If medical issues are ruled out, take a look at other reasons. Has there been a lot of unusual activity? Has you cat been left at home or boarded? Is the litterbox in a busy area? Has anything happened recently in this area to make him reluctant to use it again? Is there another cat, pet or person that is preventing him from getting to the box? Have you changed it from a hooded to an open box, or vice versa? Is it big enough? Have you changed the type or brand of litter? Is there something attractive about the spot he uses? Cats dislike disturbances to their routine and may act out to express their dissatisfaction.
The general rule is one litter box per cat in the household, plus one. That way each cat can have a place of their own to go in case the box is occupied or another cat has claimed it as territory. They should be scooped daily, if not more often and changed completely weekly, washed with soap and water only. You can offer one kind of litter in one box and another kind in another to see if there is a preference. I don’t recommend the crystals, it makes a hissing sound when wet that startles some cats and make them reluctant to use it again. The litter boxes should be located in a quiet, low-traffic area so that the cat can use them in peace. Make sure any other pets or people aren’t giving them a hard time around or in the litter box. It may take some investigation and experimentation to find your cat’s preference and accommodate him so that everyone is satisfied with the situation. And, when cleaning up pet accidents, don’t use any cleaner containing ammonia. This leaves behind a scent similar to urine.

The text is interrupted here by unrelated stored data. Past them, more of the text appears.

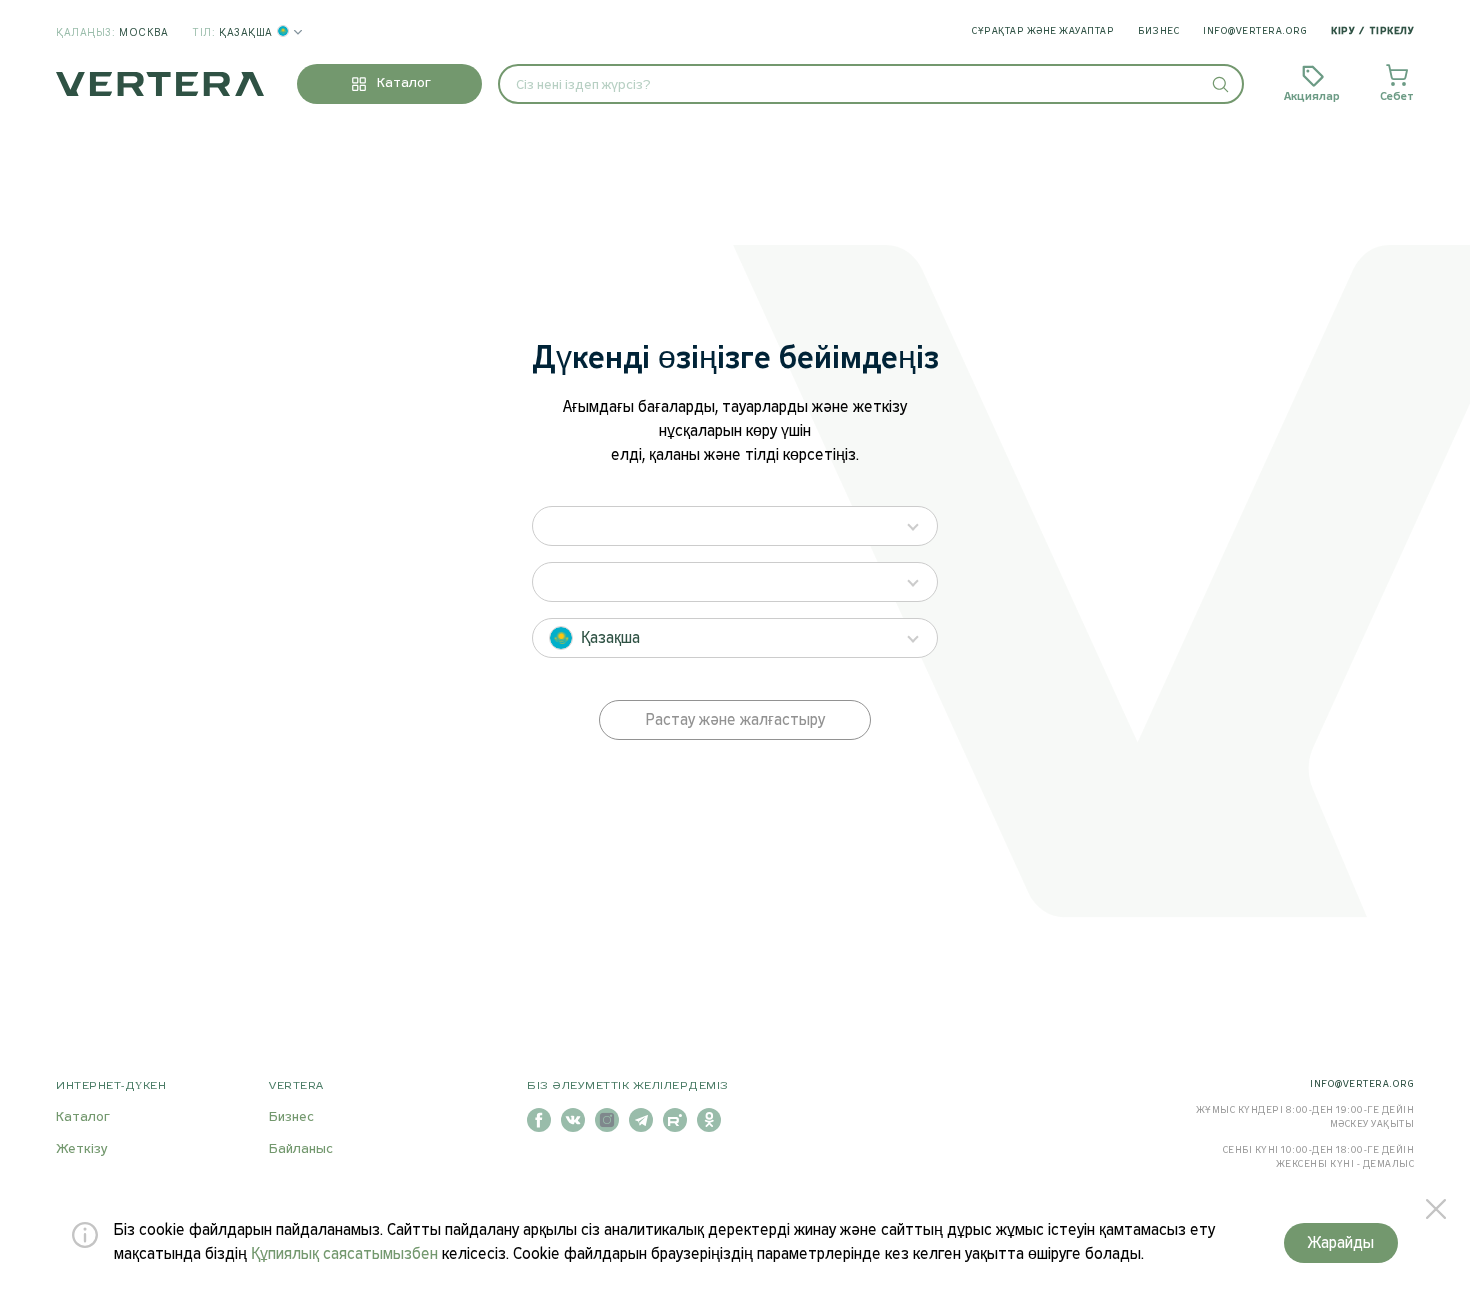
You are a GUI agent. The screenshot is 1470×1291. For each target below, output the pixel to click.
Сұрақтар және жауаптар (1043, 31)
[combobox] (871, 84)
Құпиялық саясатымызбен (344, 1254)
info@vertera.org (1255, 31)
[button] (1219, 84)
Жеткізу (82, 1149)
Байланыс (301, 1149)
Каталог (83, 1117)
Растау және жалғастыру (735, 720)
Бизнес (1158, 31)
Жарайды (1341, 1243)
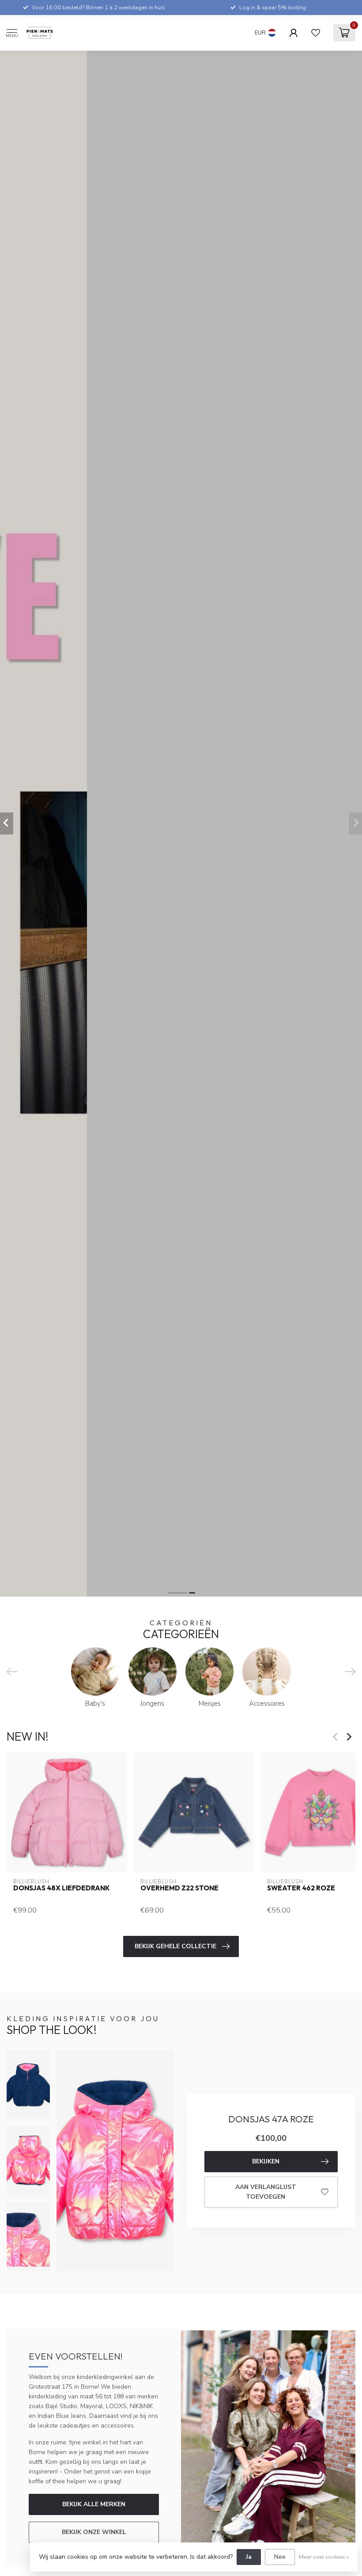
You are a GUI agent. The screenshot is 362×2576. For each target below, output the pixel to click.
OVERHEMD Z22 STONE (179, 1888)
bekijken (265, 2161)
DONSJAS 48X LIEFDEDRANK (61, 1888)
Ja (249, 2557)
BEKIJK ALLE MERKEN (93, 2504)
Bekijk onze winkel (94, 2532)
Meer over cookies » (324, 2557)
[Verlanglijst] (315, 33)
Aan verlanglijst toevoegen (265, 2192)
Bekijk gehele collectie (175, 1946)
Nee (280, 2557)
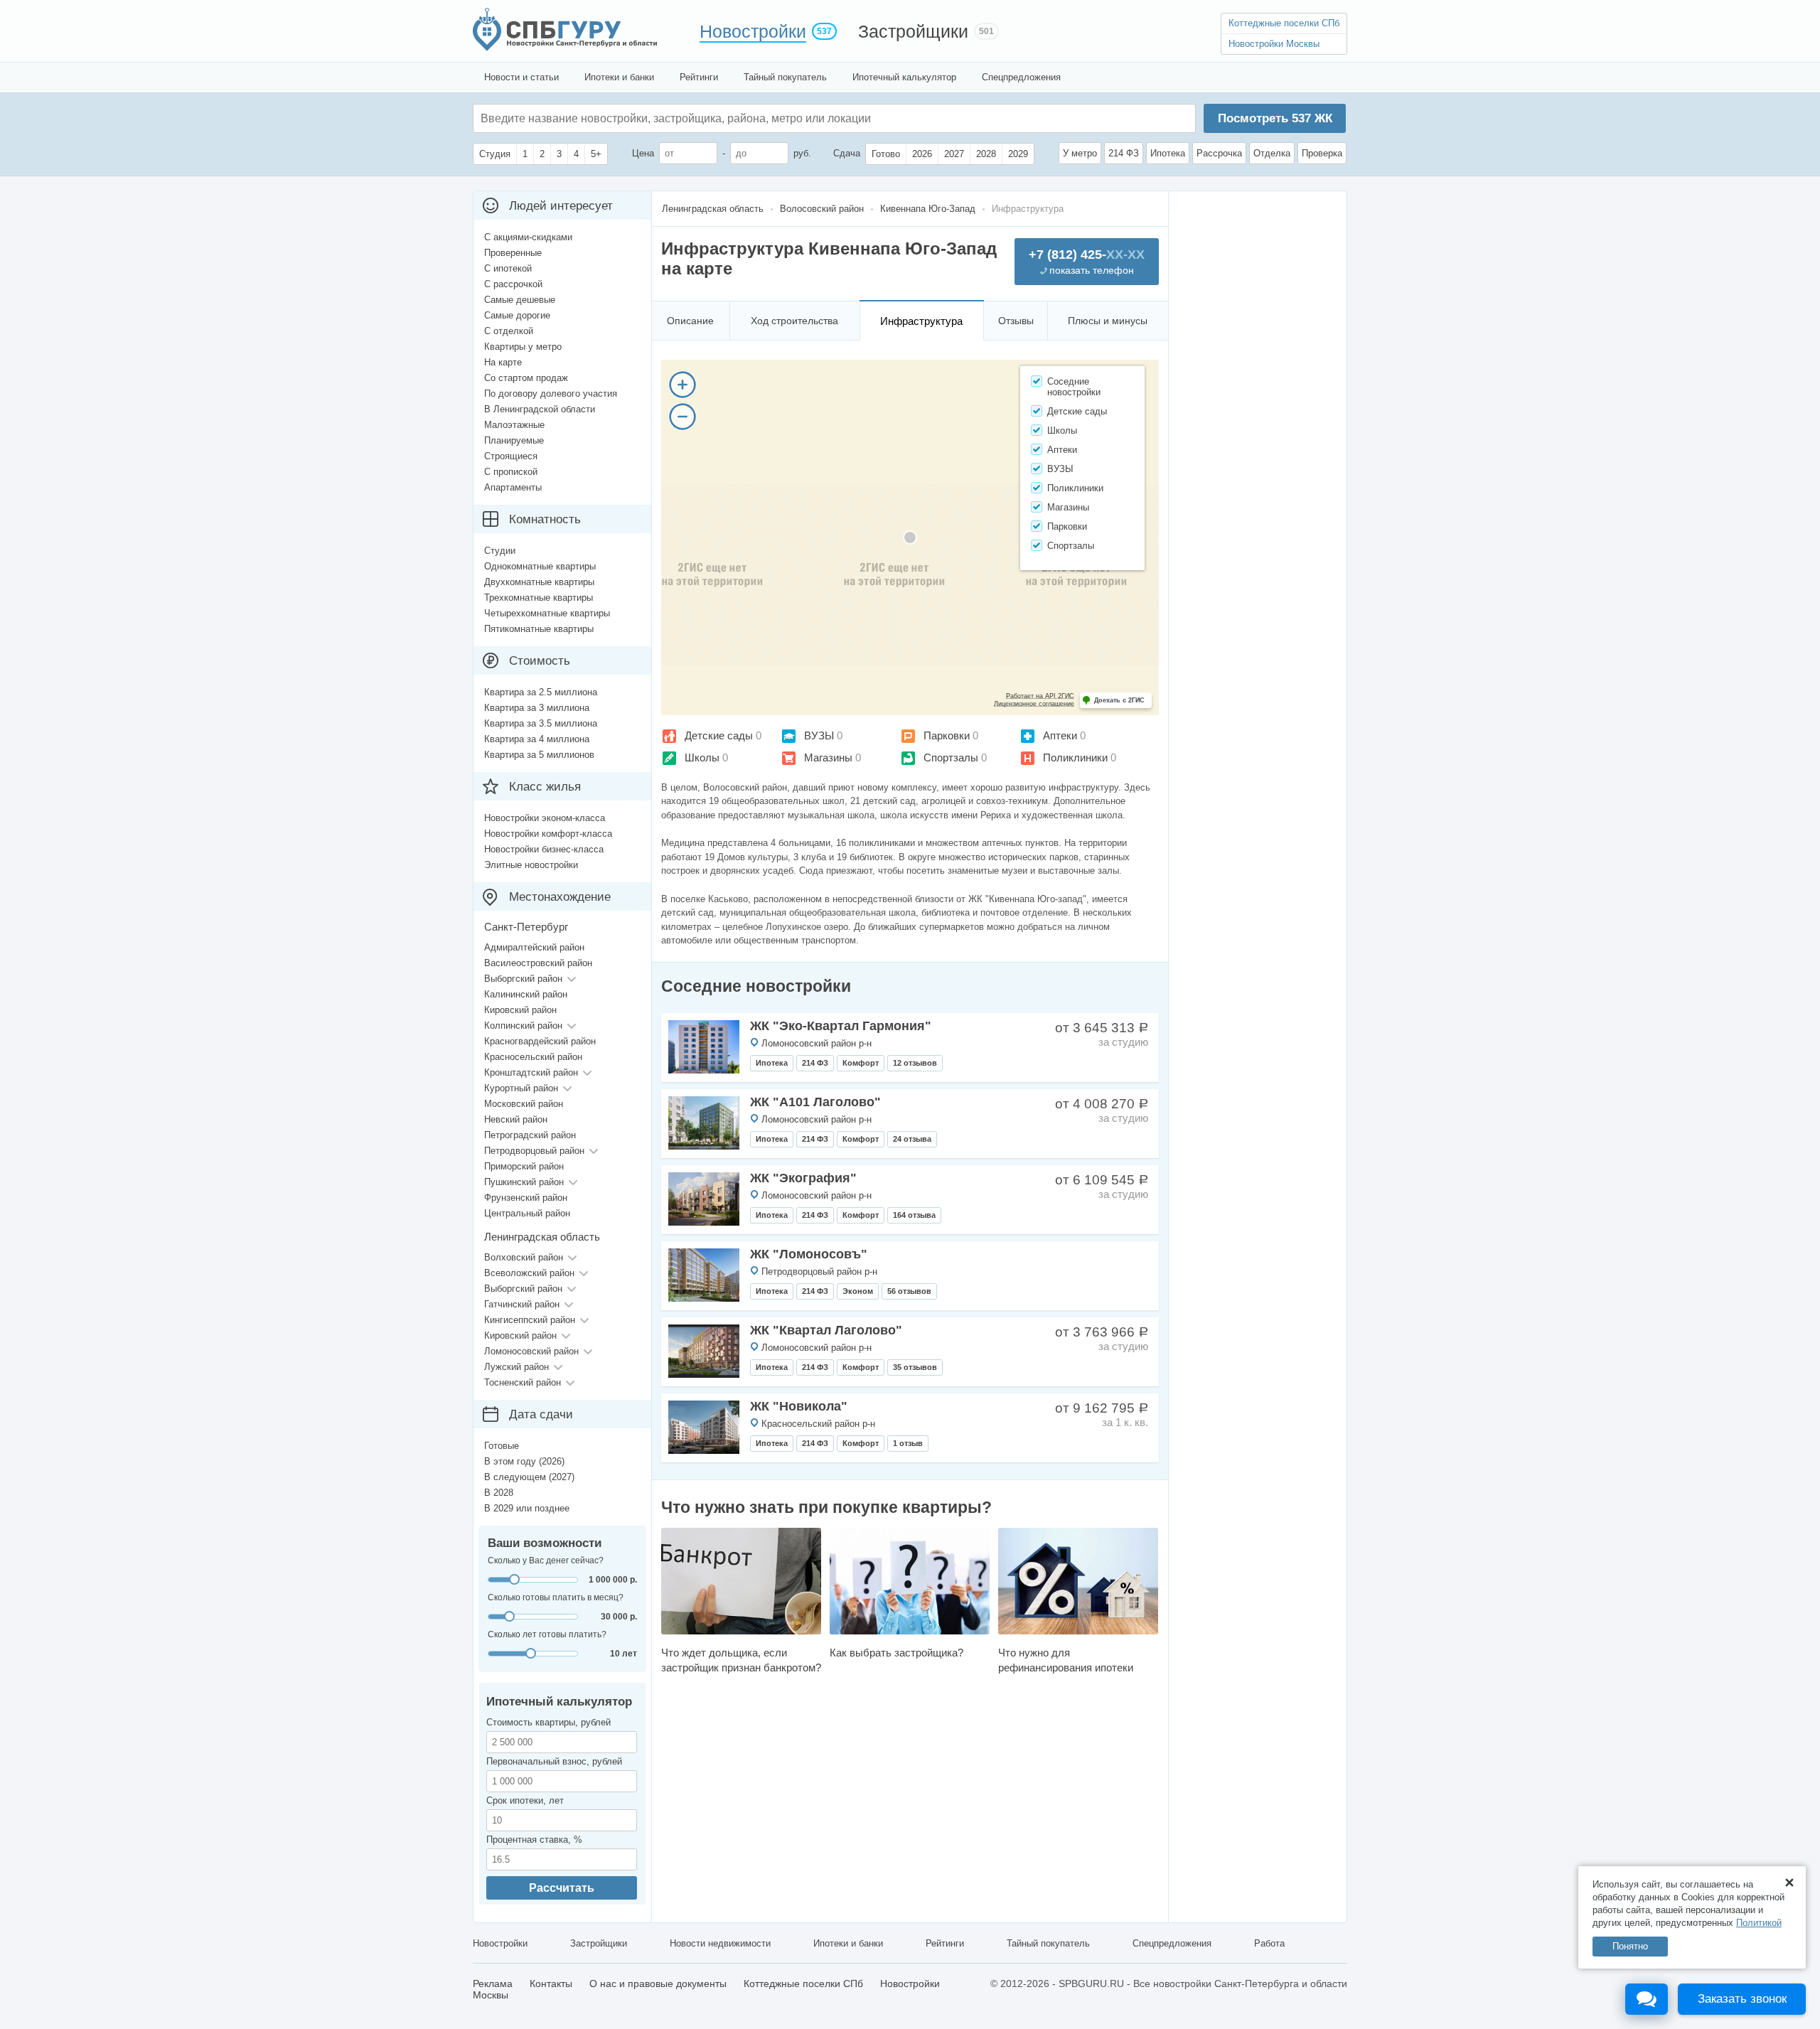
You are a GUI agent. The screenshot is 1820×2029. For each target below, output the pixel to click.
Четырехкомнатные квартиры (547, 613)
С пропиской (510, 471)
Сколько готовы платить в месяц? (555, 1597)
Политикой (1759, 1922)
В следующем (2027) (529, 1477)
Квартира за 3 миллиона (536, 707)
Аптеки (1060, 735)
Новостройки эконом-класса (544, 818)
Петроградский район (530, 1135)
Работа (1269, 1943)
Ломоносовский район (531, 1351)
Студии (499, 550)
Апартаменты (513, 487)
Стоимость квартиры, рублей (548, 1722)
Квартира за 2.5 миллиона (540, 692)
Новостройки (753, 31)
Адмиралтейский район (534, 947)
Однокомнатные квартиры (540, 566)
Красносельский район (533, 1056)
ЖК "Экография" (803, 1178)
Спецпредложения (1021, 77)
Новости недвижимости (720, 1943)
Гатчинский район (522, 1304)
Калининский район (525, 994)
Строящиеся (510, 456)
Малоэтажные (514, 424)
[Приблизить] (682, 384)
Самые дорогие (517, 315)
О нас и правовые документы (658, 1983)
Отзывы (1016, 320)
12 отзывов (915, 1063)
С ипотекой (508, 268)
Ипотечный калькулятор (904, 77)
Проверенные (513, 252)
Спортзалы (951, 757)
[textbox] (694, 118)
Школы (702, 757)
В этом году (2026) (524, 1461)
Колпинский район (523, 1025)
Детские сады (719, 735)
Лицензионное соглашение (1034, 703)
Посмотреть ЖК (1275, 118)
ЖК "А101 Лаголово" (815, 1102)
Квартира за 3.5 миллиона (540, 723)
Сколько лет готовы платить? (547, 1634)
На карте (503, 362)
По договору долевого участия (550, 393)
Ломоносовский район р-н (816, 1043)
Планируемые (514, 440)
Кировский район (520, 1010)
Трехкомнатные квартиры (538, 597)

Q. My cat started to pee outside the litter box. What should I do?
ANSWER : A. Inappropriate bathroom use in cats is often a behavioral problem rather than a medical problem, so the first step is to have him seen by your vet to eliminate any kind of illness or condition as a cause for his defecating outside the box.

Once medical issues are ruled out, it’s time to take a look at other explanations. Has there been a lot of activity that wasn’t normal? Were you away and your cat was left at home or boarded? Is the litterbox located in a busy area? Has anything happened recently in this area to make him reluctant to use it again? Is there another cat, pet, or person that is preventing him from getting to the box? Have you changed it from a hooded to an open box, or vice versa? Have you changed the brand of litter or kind? Or is there something about the spot he has chosen to use that is attracting him in some way? Cats dislike disturbances to their routine and may act out as a way of expressing their dissatisfaction.

The general rule of thumb is one litter box per cat in the household, plus one. That way each cat can have a place of their own to go in case the box is occupied or another cat has claimed it as territory. They should be scooped at least daily, if not more often and changed completely on a weekly basis, and washed with soap and water.

You can also offer one kind of litter in one box and another kind in another to see if there is a preference. I don’t recommend the crystal kind, since it makes a hissing sound when wet that can startle some cats and make them reluctant to use it again.

The litter boxes should be located in a quiet, low-traffic area so that the cat can use them in peace. Make sure other pets or people aren’t giving them a hard time around or in the litterbox. It may take some investigation and experimentation to find your cat’s preference and accommodate him so that everyone is satisfied with the situation.